The article is kind of all over the place mixing high-school graduates and fourth-graders? I can see how you're sluggish at typing in fourth grade... The numbers for a 17 year old would be interesting... But yeah, 13 words per minute isn't impressive. And most young people I know use phones and tablets, not computers. So naturally a good amount of them isn't good around these things.

[–] [email protected] 7 points 9 months ago* (last edited 9 months ago)

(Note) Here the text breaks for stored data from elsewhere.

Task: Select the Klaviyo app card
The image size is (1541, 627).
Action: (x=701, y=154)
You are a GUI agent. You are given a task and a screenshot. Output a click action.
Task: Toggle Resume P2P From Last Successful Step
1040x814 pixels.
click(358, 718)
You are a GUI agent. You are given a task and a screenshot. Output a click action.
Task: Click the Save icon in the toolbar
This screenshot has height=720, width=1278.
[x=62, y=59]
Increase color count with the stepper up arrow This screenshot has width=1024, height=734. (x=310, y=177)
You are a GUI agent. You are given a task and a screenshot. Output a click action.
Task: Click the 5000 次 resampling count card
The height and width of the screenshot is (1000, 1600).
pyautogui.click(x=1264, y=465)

13 words per minute isn't impressive

Worse than that, it's abysmal. That would've been a failing grade back when I had a few months of mandatory typing classes back in 6th grade. 40 WPM was an A, and arguably that was overly generous due to factors like 1) most students weren't nearly as exposed to the keyboard in their daily lives as they are today, 2) the testmakers probably didn't fully grasp how important the Internet would become, 3) the test intentionally obscured the keyboard so you had to go by feel, and 4) because of (2), the class was very short despite taking you from knowing no typing to using all the English-language keys. (I just barely passed it IIRC in the 45-ish WPM range.)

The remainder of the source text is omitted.